**** SUPPLIED DATA ****

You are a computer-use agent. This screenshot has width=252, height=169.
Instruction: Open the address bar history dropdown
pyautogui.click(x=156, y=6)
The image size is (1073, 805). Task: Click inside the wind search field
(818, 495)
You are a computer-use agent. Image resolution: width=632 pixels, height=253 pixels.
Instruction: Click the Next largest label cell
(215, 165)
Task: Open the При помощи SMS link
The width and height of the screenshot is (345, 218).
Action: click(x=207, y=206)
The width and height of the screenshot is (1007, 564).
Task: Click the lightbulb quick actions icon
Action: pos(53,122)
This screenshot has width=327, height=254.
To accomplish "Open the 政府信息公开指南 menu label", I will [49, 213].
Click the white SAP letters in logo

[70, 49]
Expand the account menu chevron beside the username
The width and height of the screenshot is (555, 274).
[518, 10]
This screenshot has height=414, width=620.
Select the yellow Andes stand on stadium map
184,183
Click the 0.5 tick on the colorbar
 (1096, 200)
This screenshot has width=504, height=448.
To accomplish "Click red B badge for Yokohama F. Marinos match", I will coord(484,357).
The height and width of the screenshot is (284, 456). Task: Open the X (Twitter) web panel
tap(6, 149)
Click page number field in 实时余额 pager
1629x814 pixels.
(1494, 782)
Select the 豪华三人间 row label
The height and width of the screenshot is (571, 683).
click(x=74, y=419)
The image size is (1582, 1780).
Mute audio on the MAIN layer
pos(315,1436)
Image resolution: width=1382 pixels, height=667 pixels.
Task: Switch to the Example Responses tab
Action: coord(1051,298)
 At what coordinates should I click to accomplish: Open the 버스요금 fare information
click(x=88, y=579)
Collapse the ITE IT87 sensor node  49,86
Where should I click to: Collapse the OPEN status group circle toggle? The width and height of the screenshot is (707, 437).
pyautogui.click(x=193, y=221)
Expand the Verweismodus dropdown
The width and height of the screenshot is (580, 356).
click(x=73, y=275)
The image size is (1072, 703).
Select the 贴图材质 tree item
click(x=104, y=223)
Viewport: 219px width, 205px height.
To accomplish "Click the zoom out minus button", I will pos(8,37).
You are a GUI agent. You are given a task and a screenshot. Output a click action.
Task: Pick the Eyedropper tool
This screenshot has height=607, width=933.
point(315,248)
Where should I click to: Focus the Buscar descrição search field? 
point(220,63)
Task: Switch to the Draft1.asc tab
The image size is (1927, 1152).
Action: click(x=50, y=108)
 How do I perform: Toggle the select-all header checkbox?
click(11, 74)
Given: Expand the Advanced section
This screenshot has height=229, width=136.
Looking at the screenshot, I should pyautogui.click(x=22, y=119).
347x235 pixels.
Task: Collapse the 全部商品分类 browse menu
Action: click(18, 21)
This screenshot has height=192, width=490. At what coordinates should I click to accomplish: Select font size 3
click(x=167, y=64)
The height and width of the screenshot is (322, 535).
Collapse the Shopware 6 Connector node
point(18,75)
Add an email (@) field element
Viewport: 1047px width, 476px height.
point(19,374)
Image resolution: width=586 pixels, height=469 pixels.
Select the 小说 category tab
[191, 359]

****

▶ _WHAT TO DO_
Render the records as a numbered list without blank lines, beginning with the line that contains "This screenshot has width=327, height=254." and continuing through the line that contains "tap(6, 149)".

▶ _SOLUTION TO THE EXERCISE_
1. This screenshot has width=327, height=254.
2. To accomplish "Open the 政府信息公开指南 menu label", I will [49, 213].
3. Click the white SAP letters in logo
4. [70, 49]
5. Expand the account menu chevron beside the username
6. The width and height of the screenshot is (555, 274).
7. [518, 10]
8. This screenshot has height=414, width=620.
9. Select the yellow Andes stand on stadium map
10. 184,183
11. Click the 0.5 tick on the colorbar
12.  (1096, 200)
13. This screenshot has width=504, height=448.
14. To accomplish "Click red B badge for Yokohama F. Marinos match", I will coord(484,357).
15. The height and width of the screenshot is (284, 456). Task: Open the X (Twitter) web panel
16. tap(6, 149)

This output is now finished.